Con el corazón saliéndoseme del pecho fui a levantarlo y a tratar de calmar su llanto, sacudiéndolo lo mejor que pude para tratar de restaurar su estropeada imagen, a fin de que el regaño que me tocaría al llegar a casa no fuera tan fuerte, pero fue inútil, el daño estaba hecho y muy visible en ese pequeño cuerpo que, solo momentos antes, lucía tan enterito al posar para la fotografía.

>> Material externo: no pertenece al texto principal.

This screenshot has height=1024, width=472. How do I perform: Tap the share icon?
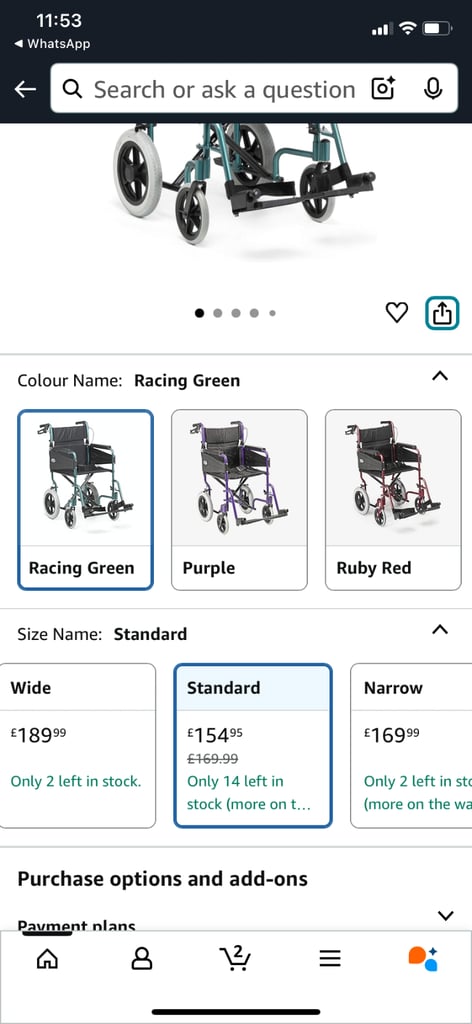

Llegando a casa, al ver mi esposa el lamentable estado en que llegó el amado frutito de sus entrañas, no me bajó de irresponsable, inútil, paria, malnacido, gaznápiro y otros adjetivos igualmente cariñosos. No sé, tal vez fue que se le vino a la mente la ocasión en que permití que el niño, con menos de 3 años, se lanzara de un tobogán y se vino de cabeza, o cuando en un carrusel le di tanto vuelo que el pequeño Chuy salió volando y aterrizó, también con dolorosas consecuencias, sobre el piso lleno de grava y cadillos.
Te amo, hijo.
Con todo y eso, Chuy nunca me guardó resentimientos. En su diario está registrado que, pocos meses después de ese incidente, le pidió a su mamá que durante 5 semanas no le diera domingo porque quería regalarme un pastel por el día del padre. Hoy, a casi 20 años de distancia, mi hijo estudia medicina (¿será porque aprendió conmigo que en la vida hay muchos accidentes?), y quiero decirle que, al igual que en aquellos años, yo sigo admirando su valor. Aquel valor para levantarse y volver a montar la bicicleta, se ha traducido hoy en valor para levantarse cada día y seguir luchando por su sueño. Sigo admirando su generosidad. Aquella generosidad de la que dio muestras desde niño al pensar en su familia antes que en él mismo, se ha traducido hoy en amor para velar por sus hermanos y seguirlos protegiendo y cubriendo con sus fuertes brazos que asemejan alas de albatros. Y sigo admirando su nobleza. Aquella nobleza para olvidar resentimientos, tengo la esperanza de que se haya traducido en paciencia para pasar por alto mis errores. Y quiero que sepa que si en algún momento lo solté (simbólicamente hablando), hoy estoy aquí para apoyarlo y acompañarlo. Sigue siempre adelante hijo, por muy pronunciadas que sean las pendientes de la vida y haya que remontarlas. Además, tú y yo sabemos que el deslizarse por ellas tampoco es garantía de un final feliz. Te amo, hijo. Solo quería recordártelo.